Cuando Gerry se aventuró a entrar en el dormitorio solo pudo distinguir dos hileras de colchones dispuestos contra las paredes. Cada hilera constaba de tres camas en las que se acurrucaban formas oscuras. La luz que entraba por la puerta no lograba iluminar el colchón que le habían indicado que ocupara. La mujer esperó mientras se quitaba los pantalones y cubría su cuerpo con la manta; entonces, cerró la puerta.

Por un instante Gerry temió que echara la llave, pero la mujer descendió las escaleras inmediatamente. Los crujidos de los escalones no lograron imponerse al sonido del tráfico. Gerry estaba acostada, rodeada por las otras camas y por aquella oscuridad que olía a moho a pesar de su resfriado. Había logrado infiltrarse en la secta. Había sido sumamente sencillo.

Estaba segura de que pronto intentarían que se uniera a ellos, quizá en cuanto se levantara a la mañana siguiente. Sabía que las religiones marginales, al igual que tantas otras, intentaban atraparte mientras te sentías más vulnerable. De repente se dio cuenta de que había dejado de delirar. No estaba dispuesta a acabar como Iris. No conseguirían lavarle el cerebro por mucho que lo intentaran, porque esas cosas solo funcionaban con aquellos que tenían una personalidad débil.

Necesitaba dormir para poder enfrentarse a ellos, ¿pero sería capaz de hacerlo? Le inquietaba quedarse dormida en una habitación llena de personas a las que no había visto nunca; además estaba aquel ruido. Seguramente, la secta escogía ese tipo de casas porque su alquiler era más barato… asumiendo, claro está, que no las ocupara de forma ilegal, como parecía que había hecho en el caso de Portobello Road. Mientras se preguntaba si sería capaz de conciliar el sueño se quedó dormida.

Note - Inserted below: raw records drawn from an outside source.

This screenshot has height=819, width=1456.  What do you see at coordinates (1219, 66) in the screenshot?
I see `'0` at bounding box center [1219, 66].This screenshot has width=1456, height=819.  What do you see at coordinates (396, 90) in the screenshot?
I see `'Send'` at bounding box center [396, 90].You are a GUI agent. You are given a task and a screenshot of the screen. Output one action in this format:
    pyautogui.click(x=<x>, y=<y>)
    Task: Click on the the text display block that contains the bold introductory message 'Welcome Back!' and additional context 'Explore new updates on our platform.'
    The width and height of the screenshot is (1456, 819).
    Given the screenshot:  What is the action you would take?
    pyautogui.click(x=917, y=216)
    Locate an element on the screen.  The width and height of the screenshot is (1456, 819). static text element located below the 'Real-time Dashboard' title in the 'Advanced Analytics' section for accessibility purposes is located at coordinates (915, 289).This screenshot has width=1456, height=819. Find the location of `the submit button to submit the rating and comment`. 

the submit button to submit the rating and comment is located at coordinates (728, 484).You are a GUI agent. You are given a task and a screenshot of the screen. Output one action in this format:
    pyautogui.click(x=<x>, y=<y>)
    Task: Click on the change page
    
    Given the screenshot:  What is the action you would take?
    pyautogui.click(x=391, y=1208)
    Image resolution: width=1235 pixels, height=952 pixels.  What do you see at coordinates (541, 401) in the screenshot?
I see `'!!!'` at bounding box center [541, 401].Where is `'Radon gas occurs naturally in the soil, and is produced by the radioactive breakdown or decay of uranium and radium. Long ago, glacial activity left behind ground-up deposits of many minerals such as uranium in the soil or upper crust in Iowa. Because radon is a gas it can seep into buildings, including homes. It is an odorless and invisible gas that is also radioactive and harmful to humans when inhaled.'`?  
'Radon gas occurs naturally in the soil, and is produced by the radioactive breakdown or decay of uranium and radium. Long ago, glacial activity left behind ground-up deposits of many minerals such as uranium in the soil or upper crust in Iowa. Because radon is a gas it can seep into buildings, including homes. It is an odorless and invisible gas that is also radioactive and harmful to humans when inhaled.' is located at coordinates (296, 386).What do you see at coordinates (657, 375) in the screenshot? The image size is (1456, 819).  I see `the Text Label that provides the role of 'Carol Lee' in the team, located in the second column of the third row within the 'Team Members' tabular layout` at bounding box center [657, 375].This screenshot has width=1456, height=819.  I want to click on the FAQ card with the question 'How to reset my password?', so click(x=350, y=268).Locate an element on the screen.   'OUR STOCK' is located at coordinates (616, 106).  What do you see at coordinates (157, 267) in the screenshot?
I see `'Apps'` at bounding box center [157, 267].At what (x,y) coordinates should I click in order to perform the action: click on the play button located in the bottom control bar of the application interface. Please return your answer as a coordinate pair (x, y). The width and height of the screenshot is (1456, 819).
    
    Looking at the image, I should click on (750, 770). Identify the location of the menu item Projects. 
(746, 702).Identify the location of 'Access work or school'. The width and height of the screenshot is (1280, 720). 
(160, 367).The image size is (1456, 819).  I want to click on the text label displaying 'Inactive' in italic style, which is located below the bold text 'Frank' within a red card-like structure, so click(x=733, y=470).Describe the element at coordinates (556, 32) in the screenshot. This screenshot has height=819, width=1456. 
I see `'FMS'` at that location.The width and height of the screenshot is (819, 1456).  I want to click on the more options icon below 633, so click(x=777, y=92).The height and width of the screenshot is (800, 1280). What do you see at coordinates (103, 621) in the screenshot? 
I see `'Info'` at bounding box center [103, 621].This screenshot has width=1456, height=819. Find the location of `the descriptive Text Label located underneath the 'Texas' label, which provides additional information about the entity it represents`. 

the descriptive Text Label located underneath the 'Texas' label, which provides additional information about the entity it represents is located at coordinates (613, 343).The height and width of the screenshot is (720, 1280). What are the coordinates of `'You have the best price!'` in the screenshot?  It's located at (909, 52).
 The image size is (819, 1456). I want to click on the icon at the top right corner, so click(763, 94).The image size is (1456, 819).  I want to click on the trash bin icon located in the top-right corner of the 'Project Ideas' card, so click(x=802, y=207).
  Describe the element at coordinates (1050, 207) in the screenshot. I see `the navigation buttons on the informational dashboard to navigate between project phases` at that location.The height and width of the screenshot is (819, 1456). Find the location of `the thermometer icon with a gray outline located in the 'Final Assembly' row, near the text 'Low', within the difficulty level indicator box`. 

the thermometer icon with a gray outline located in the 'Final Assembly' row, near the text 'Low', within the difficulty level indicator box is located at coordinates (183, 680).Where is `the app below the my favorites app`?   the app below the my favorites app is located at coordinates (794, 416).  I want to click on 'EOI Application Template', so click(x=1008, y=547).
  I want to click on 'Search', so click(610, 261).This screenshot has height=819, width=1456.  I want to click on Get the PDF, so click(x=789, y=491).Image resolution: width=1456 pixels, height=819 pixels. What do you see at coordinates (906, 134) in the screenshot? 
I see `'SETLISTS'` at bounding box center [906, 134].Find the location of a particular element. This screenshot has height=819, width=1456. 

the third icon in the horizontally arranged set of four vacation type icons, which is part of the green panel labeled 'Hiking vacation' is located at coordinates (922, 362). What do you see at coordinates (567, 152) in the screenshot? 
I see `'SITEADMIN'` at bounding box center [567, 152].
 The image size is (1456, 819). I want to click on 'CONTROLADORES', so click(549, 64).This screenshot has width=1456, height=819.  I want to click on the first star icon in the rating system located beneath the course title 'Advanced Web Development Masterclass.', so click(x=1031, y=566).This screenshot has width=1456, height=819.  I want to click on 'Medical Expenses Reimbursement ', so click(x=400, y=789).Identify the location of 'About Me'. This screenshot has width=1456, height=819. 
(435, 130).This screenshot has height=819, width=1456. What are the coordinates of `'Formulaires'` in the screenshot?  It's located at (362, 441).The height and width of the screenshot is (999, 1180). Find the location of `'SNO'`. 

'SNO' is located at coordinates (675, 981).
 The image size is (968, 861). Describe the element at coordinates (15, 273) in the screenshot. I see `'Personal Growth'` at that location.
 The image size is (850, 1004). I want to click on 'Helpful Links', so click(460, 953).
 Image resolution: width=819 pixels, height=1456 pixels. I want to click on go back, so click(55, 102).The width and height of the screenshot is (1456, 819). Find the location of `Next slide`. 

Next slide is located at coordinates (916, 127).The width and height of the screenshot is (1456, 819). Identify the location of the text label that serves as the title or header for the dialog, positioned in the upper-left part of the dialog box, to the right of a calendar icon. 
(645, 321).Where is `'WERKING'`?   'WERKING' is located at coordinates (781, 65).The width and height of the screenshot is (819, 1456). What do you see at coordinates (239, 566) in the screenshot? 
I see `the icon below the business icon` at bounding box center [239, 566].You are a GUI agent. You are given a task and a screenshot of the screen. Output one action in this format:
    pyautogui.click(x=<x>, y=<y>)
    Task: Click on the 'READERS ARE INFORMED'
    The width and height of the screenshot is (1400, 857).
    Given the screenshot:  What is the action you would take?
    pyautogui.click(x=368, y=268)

Cuando despertó todavía era de noche, pero se sentía descansada y en absoluto delirante. Sin embargo, le dolía tanto la garganta que se alegraba de no tener que hablar. Permaneció acostada, esperando a que sus ojos se adaptaran a la luz. La ventana carecía de cortinas, pero los árboles hacían las veces de persianas. Destellos de lluvia goteaban entre las hojas; el ruido del tráfico había adquirido una nota sollozante. Solo oía su congestionada respiración; no le llegaba ningún sonido de las otras camas.

Aquello la inquietó, a pesar de que sabía que el estruendo del tráfico podía sofocar cualquier ruido. Se incorporó y se inclinó hacia la cama contigua. La figura acurrucada no parecía emitir sonido alguno. Se acercó al borde del colchón y se inclinó un poco más, pero debía de tener menos fuerzas de lo que creía porque perdió el equilibrio. Su mano libre se hundió profundamente en la forma de la cama contigua.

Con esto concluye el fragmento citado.